▶ **Task**
Transcribe the lines exactly, beginning with the one that contains "The image size" and ending with the final line of the records. Do not transcribe pictures.
(Available records Opens)
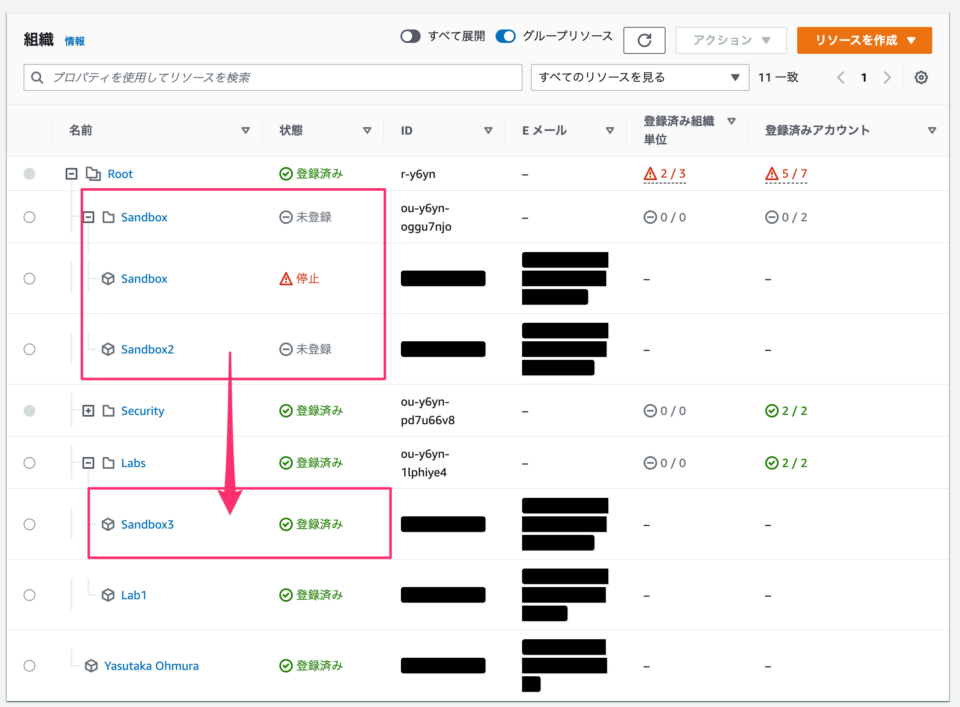This screenshot has width=960, height=707.
Task: Enable the すべて展開 toggle
Action: (410, 35)
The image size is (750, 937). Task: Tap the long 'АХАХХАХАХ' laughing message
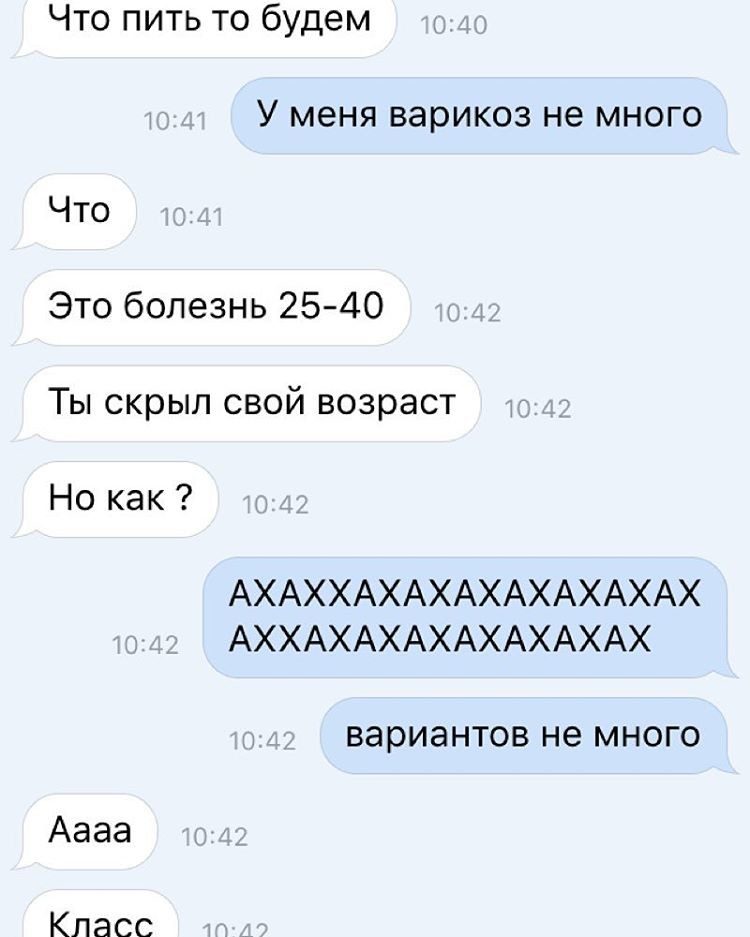(465, 617)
(Available records Closes)
▶ **Result of this exercise**
The image size is (750, 937). Task: Tap the long 'АХАХХАХАХ' laughing message
(465, 617)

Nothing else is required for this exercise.